Practical Philosophy

The consequence of not doing what you know is right

Lying, cheating, stealing, doing what we know is wrong, all creates a personal “hell” for us. We feel guilt, shame and in the end, resent ourselves for doing it. We know what is right – usually – but doing it is often inconvenient, requires confrontation, or is scary. We have to try. If we don’t we lose a bit of ourselves.

Recently, I went with my girlfriend to a steak restaurant in Chit Lom, Bangkok. We had visited this steak restaurant before, many times. But more recently it had changed ownership. Now, when we walked inside, we were immediately presented with an aquarium tank, filled with 3 small sharks. When you put a shark in a tank, it doesn’t grow. It grows to about 10 inches, instead of 8 feet.

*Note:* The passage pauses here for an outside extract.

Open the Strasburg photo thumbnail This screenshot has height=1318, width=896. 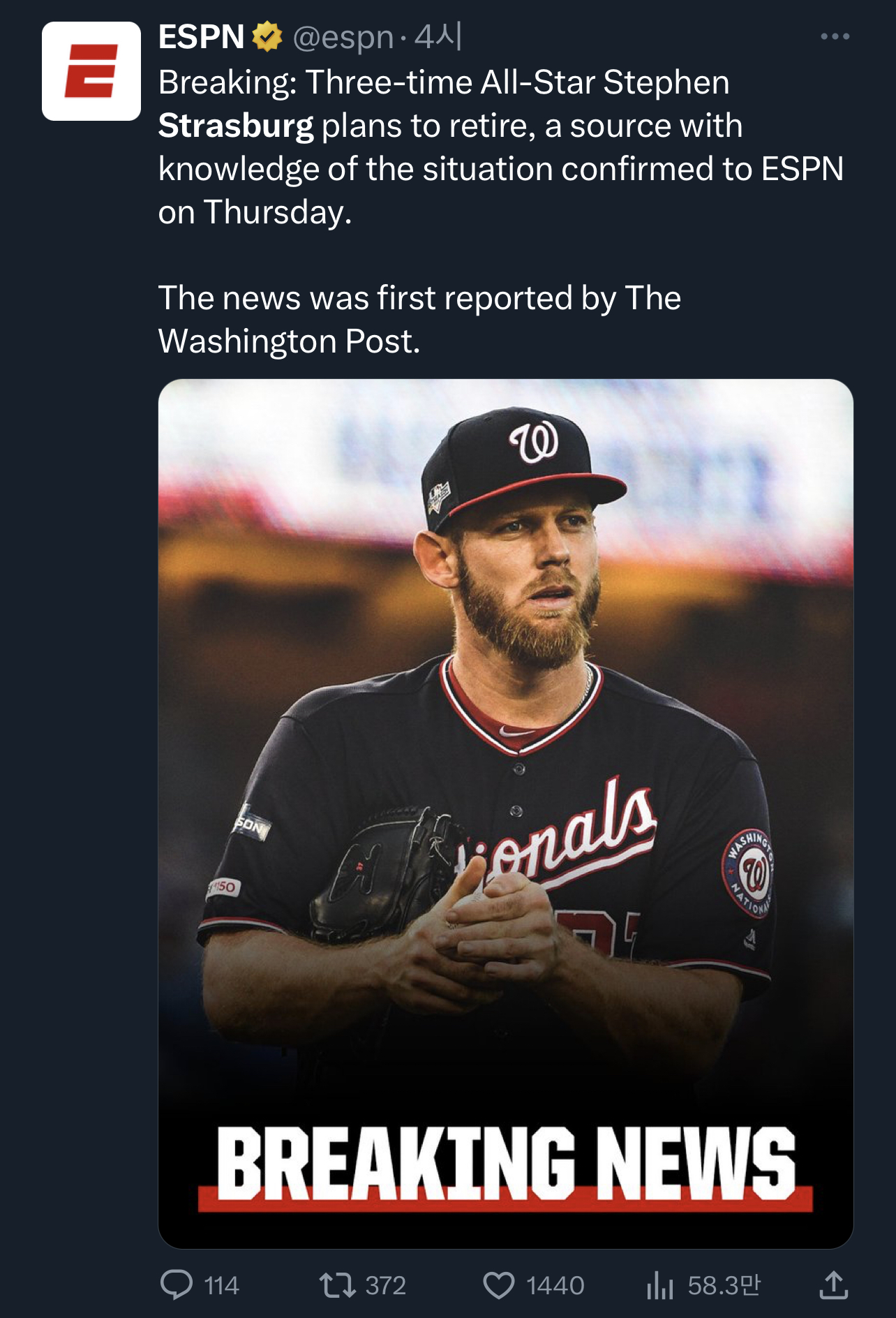coord(505,768)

We ate our meal out of convenience, but I regret not walking out. There I was, fine dining next to captive animals that would never see the ocean again in their lifetime. It still puts a bad taste in my mouth. I let it slide. I didn’t do what I knew was right. I lost a bit of my soul.

A few days after this, we had another situation. My girlfriend told me that a security guard at her company car park was exhibiting creepy behaviour. He would follow her car, call her beautiful, and wait while she got out of the car. The final straw came when he knocked on her car window, and said “Happy new year, beautiful”. He then repeated it when she got out of the car.

When my girlfriend said she felt unsafe, it was quite clear what I needed to do. Like before, I knew what the right course of action was. In this case, I needed to confront the security guard. To tell him his behaviour was unprofessional and threatening. To warn him that if he did it again, we would have a serious problem.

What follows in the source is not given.